ABSTRACT
Many neurons in the premotor cortex show firing rate modulation whether the subject performs an action or observes another individual performing a similar action. Although such “mirror neurons” have been thought to have highly congruent discharge during execution and observation, many if not most show non-congruent activity. Studies of such neuronal populations have shown that the most prevalent patterns of co-modulation—captured as neural trajectories—pass through subspaces which are shared in part, but in part are visited exclusively during either execution or observation. These studies focused on reaching movements for which low-dimensional neural trajectories exhibit comparatively simple dynamical motifs. But the neural dynamics of hand movements are more complex. We developed a novel approach to examine prevalent patterns of co-modulation during execution and observation of a task that involved reaching, grasping, and manipulation. Rather than following neural trajectories in subspaces that contain their entire time course, we identified time series of instantaneous subspaces, calculated principal angles among them, sampled trajectory segments at the times of selected behavioral events, and projected those segments into the series of instantaneous subspaces. We found that instantaneous neural subspaces generally remained distinct during execution versus observation. Nevertheless, execution and observation could be partially aligned with canonical correlation, indicating some dynamical similarity of the neural representations of different movements relative to one another during execution and observation which may enable the nervous system to recognize corresponding actions performed by the subject or by another individual and/or may reflect social interaction between the two. During action execution, mirror neurons showed consistent patterns of co-modulation both within and between sessions, but other neurons that were modulated only during action execution and not during observation showed considerable variability of co-modulation. We speculate that during execution, mirror neurons carry a consistent forward model of the intended movement, while action-execution only neurons process more variable feedback.
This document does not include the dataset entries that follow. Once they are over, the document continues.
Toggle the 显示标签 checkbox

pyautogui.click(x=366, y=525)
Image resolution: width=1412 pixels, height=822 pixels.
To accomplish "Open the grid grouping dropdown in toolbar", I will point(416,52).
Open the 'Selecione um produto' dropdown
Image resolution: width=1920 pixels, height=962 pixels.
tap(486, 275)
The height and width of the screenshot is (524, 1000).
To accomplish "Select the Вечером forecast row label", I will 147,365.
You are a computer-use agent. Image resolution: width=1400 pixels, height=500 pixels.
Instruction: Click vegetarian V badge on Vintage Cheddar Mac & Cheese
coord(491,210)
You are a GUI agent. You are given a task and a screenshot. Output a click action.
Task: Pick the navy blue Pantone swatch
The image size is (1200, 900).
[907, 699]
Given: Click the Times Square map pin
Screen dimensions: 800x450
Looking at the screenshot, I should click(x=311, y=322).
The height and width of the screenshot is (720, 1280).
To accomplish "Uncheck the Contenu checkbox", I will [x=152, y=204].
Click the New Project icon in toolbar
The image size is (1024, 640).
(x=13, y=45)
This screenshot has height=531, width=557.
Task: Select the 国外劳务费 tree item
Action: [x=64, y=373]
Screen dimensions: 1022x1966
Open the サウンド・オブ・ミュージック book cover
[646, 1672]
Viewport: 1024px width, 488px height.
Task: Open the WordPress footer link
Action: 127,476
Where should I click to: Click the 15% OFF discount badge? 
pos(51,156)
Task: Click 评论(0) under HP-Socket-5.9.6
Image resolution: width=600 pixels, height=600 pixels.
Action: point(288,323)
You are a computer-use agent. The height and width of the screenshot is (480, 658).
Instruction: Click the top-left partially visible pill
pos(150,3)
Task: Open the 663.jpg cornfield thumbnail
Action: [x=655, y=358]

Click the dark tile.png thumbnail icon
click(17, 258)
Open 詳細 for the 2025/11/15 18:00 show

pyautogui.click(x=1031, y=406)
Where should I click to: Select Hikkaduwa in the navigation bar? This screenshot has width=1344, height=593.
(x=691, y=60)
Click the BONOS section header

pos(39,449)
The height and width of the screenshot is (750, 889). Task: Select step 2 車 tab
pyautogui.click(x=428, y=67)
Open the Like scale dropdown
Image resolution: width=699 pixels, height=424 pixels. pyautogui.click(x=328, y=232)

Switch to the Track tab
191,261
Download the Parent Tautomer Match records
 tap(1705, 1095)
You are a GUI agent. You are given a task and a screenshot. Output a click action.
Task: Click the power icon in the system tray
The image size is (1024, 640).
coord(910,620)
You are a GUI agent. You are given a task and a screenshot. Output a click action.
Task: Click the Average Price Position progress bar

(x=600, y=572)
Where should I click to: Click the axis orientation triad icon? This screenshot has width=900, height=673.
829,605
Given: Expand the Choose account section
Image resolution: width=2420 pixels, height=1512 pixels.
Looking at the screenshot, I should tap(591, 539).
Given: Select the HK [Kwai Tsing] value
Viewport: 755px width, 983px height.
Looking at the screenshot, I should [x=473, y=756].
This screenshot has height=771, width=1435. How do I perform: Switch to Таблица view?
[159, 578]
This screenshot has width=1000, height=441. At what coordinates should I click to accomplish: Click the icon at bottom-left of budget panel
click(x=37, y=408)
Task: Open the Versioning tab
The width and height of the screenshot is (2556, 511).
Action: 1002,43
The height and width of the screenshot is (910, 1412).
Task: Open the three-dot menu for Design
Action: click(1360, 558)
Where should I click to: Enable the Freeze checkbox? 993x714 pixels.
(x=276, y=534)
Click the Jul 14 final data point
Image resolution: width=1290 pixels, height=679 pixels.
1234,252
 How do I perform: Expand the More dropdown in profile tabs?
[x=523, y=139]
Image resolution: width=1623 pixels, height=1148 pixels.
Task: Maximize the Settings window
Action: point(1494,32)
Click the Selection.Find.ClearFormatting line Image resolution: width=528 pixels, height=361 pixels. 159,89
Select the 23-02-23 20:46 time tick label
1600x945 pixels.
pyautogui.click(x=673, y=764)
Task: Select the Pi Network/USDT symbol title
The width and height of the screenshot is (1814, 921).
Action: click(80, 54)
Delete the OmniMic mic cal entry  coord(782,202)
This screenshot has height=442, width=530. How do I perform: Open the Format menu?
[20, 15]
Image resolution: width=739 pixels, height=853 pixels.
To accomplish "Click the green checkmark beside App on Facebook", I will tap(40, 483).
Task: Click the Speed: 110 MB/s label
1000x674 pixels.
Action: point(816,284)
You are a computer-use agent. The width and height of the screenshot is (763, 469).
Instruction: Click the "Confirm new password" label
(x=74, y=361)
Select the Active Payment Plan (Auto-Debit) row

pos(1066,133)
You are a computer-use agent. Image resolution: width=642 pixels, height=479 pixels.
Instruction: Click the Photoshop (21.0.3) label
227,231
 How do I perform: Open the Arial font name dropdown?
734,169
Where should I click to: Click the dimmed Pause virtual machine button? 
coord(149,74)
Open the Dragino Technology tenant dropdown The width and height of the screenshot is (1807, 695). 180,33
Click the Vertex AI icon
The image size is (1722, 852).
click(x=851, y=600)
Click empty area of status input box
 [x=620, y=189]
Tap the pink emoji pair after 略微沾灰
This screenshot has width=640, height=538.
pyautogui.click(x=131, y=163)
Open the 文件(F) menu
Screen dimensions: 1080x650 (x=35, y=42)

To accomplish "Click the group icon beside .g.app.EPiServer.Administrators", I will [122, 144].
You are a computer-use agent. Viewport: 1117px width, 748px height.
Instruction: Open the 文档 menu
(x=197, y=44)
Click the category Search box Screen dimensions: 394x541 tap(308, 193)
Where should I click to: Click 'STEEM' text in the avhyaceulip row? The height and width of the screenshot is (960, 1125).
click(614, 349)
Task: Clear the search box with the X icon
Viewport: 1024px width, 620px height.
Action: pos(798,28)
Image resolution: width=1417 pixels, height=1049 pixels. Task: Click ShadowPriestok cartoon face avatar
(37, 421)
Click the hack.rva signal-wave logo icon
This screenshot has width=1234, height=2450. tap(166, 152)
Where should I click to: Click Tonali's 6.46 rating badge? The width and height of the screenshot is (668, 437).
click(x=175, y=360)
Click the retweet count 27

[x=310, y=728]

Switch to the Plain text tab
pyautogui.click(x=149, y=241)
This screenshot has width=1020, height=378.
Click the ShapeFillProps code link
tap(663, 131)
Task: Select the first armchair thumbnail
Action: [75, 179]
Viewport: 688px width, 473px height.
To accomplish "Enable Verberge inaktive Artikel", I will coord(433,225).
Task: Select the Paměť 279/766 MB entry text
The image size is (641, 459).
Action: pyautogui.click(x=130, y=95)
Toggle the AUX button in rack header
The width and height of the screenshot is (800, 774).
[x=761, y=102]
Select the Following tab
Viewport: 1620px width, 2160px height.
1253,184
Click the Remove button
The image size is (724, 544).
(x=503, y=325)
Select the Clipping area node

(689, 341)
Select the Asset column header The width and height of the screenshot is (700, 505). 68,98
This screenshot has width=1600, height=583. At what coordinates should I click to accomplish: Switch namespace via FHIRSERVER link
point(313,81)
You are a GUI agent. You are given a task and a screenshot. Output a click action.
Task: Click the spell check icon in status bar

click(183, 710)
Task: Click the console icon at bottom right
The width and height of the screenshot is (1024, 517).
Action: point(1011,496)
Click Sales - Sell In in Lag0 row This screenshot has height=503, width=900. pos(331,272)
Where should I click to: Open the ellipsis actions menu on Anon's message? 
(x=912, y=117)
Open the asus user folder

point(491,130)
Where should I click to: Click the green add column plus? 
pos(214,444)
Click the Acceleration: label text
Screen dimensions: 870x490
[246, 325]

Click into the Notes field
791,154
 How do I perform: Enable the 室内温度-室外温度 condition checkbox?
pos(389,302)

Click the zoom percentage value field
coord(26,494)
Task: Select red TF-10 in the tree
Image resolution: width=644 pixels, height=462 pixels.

Competing Interest Statement
The authors have declared no competing interest.
Footnotes
Conflict of interest: The authors declare no conflicts of interest.
Major changes in the revised version of this paper include: 1) Clarification of the distinction between condition-independent versus condition-dependent neural activity, with the present work focusing on the latter; 2) Addition of analyses using principal angles; 3) Additional analyses of neurons active only during execution and not during observations; and 4) More extensive application of canonical correlation analysis.